The following methods can help with your memory.
The Funnel Approach
This approach is learning bigger, general concepts before specific details. Your studying focuses on a framework first. Then you fill in the details (big ideas funnel down to smaller ones).
Think of your textbook: a "chapter preview" is a funnel approach. It gives you the scaffolding to be able to understand the details when you read the chapter. Other examples of a funnel approach are outlines, matrices, or concept maps.
In order to learn, we continually make associations. We make them between the information and our environment, our state of mind, and even our stream of thoughts.
When things are associated in memory, thinking of one helps recall the other. If you have ever tried to retrace your path when you forgot where you put something, you've used association.
You can create associations intentionally:
a) Relate the material to you. Think about how the material could be personally meaningful. How does it relate to your life, your experience, or even a daily routine? If you can link new information to memories already stored, you'll have more cues to recall the new information.

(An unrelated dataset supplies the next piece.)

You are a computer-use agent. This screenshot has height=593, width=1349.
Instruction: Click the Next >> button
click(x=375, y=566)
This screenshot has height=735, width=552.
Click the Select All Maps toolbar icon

b) Grouping. This is best explained with an example. Try the following exercise:
Read the following list of sports once. Then write down as many of them as you can without looking back at the list:
Snow Skiing Basketball Tennis Long Jump Bobsledding 100-Meter Dash Hockey Baseball Luge
Ice Skating Discus Golf High Jump Volleyball Javelin Soccer Curling Cricket Decathlon Hurdles
Now, try to organize them by grouping similar ones. You could group them into: a) Winter, b) Track and Field, and c) Ball sports. Try the exercise again. Chances are, you were able to remember more.

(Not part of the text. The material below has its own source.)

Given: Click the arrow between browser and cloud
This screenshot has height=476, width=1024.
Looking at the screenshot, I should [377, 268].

Sometimes, when you try to associate items, they may not have a natural connection. So, be creative. The more creative the association, the more likely you'll actually recall more!
When learning something unfamiliar, try associating it with something you know well, such as a place, song, or person. It does not have to make logical sense. The more vivid or silly, the better. Some people remember names this way. For example, they may picture "Robert Green" by golfing on a putting green or wearing a green jacket.
1. Pick a name of a classmate with whom you are unfamiliar.
2. For their name, brainstorm ideas that you can associate with it. For example, for a student named "Teresa Martinez" you might think of Mother Teresa and a Martin guitar.
3. Now think of ways you can combine these. For example, you could create a visual association by picturing Mother Teresa playing a Martin guitar.
4. Do this for each classmate, and you have a great way to remember all their names!
Draw out how ideas relate to each other in a graph, chart, picture, or diagram. Converting difficult text or material into a some kind of visual will help you remember it.
Using your visual memory can be as simple as writing out vocabulary words, theories, or formulas. This allows you to not only practice, but also see how it looks on the page. When you draw your ideas on paper, you are already starting to think about the information more deeply.
Talk it Out
When trying to memorize something, it can help to say the information out loud. If you practice reciting information aloud (answering questions, defining vocabulary, or using flash cards), it is often clear how well you know it. If you hesitate, have to look up answers, or give a vague response, then you know you need to study more.
If you are not comfortable talking out loud by yourself, study with a friend. That way, they can let you know when you are missing important concepts.
A great way to enhance recall from memory is to teach it to an imaginary audience. This forces you to organize the material in a way that makes sense to you. Also, by teaching, you can actually "hear" gaps in your knowledge. After you have mastered a particular topic, try delivering a lecture on that information.